When I first picked up a yo-yo, I was around five or six years old. I noticed a bright red Duncan Imperial sitting on one of my grandparents desks collecting dust. There was just something about it that drew me in. I remember climbing up on a rickety chair to get it. I slipped the fuzzy string on my finger and went at it. What started as a happy curiosity quickly went south. It was one of the most frustrating experiences of my childhood to say the least. The yo-yo constantly thrashed into the ground, knots appeared out of nowhere, and I can’t count the amount of times I just let it dangle at the end of the string. Despite any guidance my grandparents gave me, I couldn’t figure it out.
About ten years later, as a junior in High School, I picked the hobby back up. Yo-yoing was one of the few things that had challenged me in the past, and I was anxious to give it another try. Having reached my teens and growing a bit taller, I found the fundamentals much easier to learn. However after a while, gravity pull and sleeper got a bit old. I wanted to learn more. A quick internet search brought me to a website called YoyoExpert. I quickly browsed its catalog of video tutorials. I was mesmerized by amount of ways I could defy physics with a yo-yo. As I went on to check of trick after trick, I found myself with a lot of questions, the type that went beyond how to trapeze properly or how to adjust my string. For answers to these types of questions, I turned to the forum community conveniently located on the same site. I was strictly a lurker for a while, but that would change.

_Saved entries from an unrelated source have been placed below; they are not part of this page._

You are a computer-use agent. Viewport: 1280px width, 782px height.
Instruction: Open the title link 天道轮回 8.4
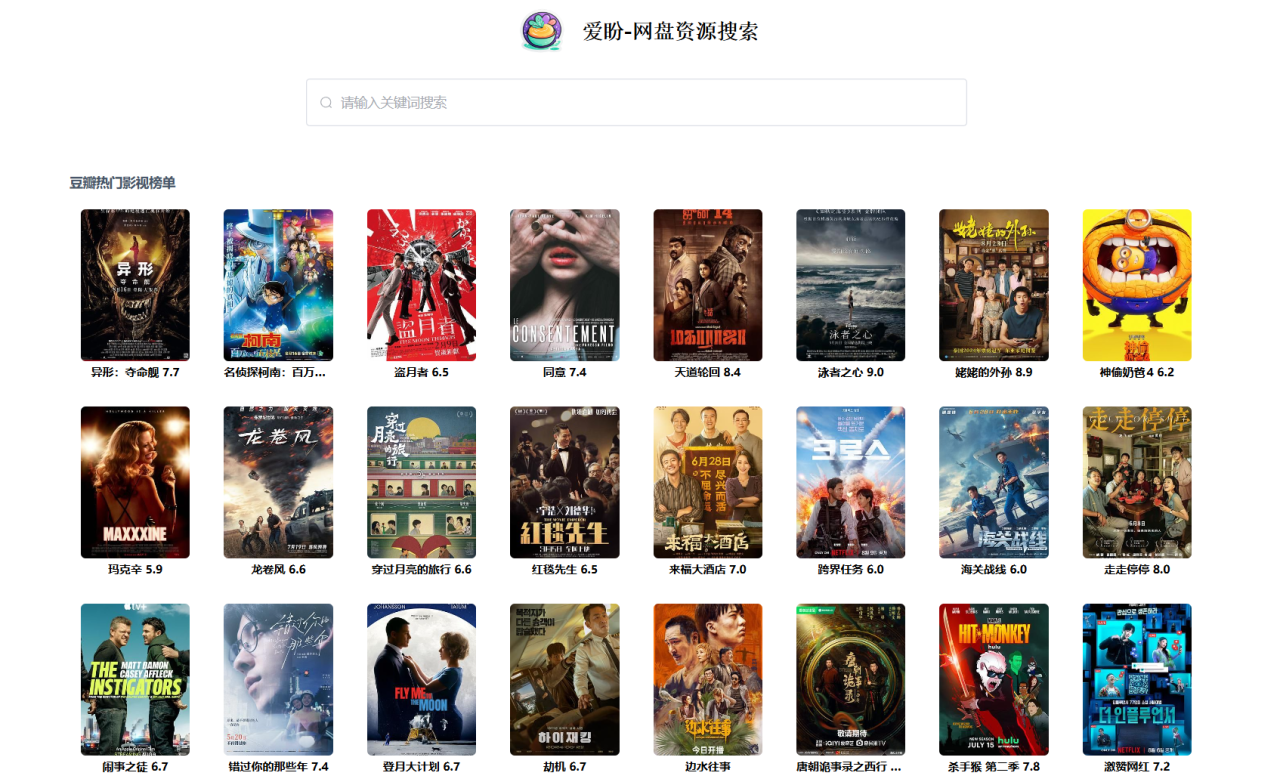pyautogui.click(x=707, y=371)
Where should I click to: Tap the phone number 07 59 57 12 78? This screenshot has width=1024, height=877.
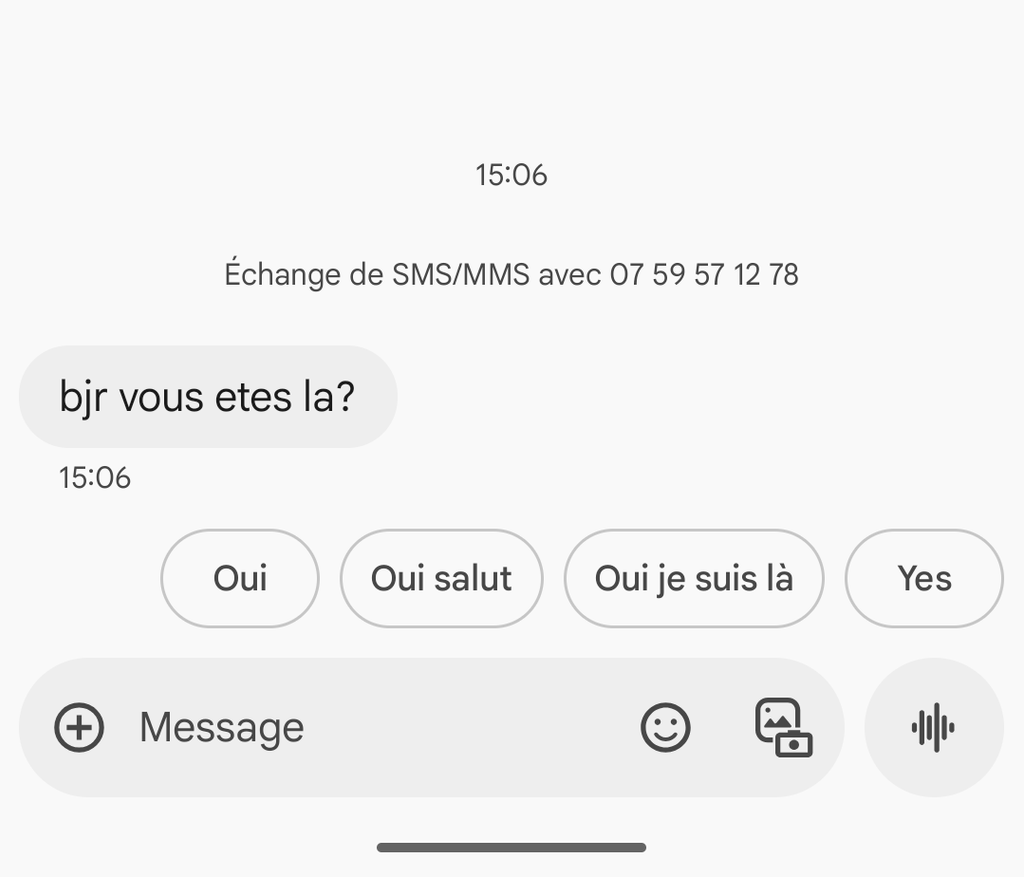[x=704, y=274]
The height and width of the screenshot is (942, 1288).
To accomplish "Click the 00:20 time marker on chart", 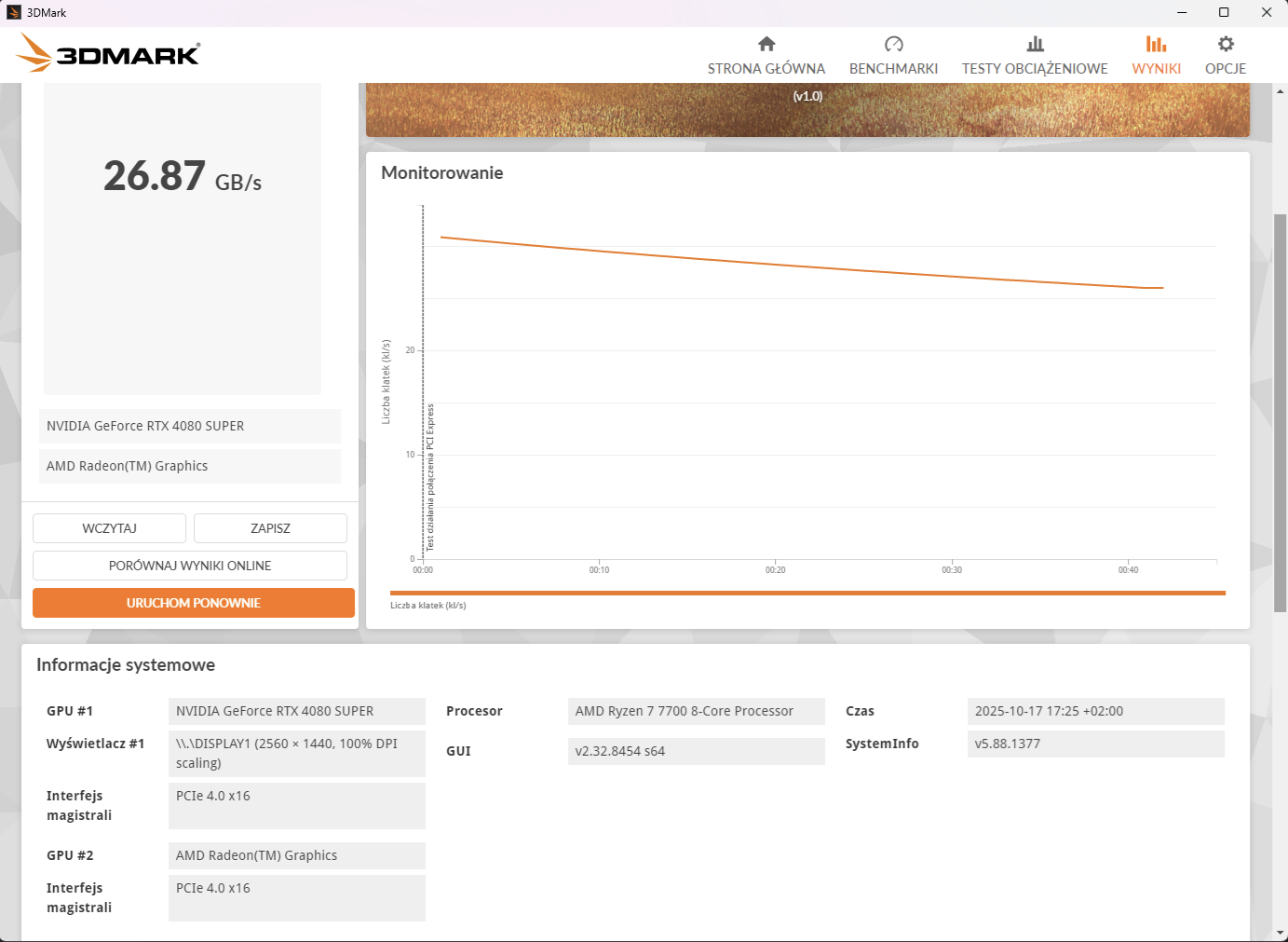I will pyautogui.click(x=776, y=569).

The type of person I am, no matter what type of hobby I’ve picked up, I’ve always tried to help or be a part of the community. For quite some time, I’ve used the forums as my medium to do that. Answering questions, writing reviews, and debating the current trends helped me take my involvement to new levels. After about eight solid months of forum membership, an idea popped into my head. Wouldn’t it be fun to design a yo-yo? Over the next 15 months+, I researched everything I’d need to know to develop my interest into something tangible. On February 9th 2015, I officially announced on the YYE forums that I would be sharing the Shout with the world as a new company, Amplified Return Tops.
With ART, I’d like to help the budding yo-yo scene grow. I want to be a part of this sport’s expansion whether that means sponsoring yo-yo events, organizing future contests, or simply starting a club at the school my mother teaches at. My time on the forums has helped guide me to this calling, and I’m stoked to finally see the Shout here. Without YYE there probably wouldn’t be ART, most likely no Shout, or a journey through yo-yoing to share. You probably didn’t need to know half of this, but I couldn’t hold it in.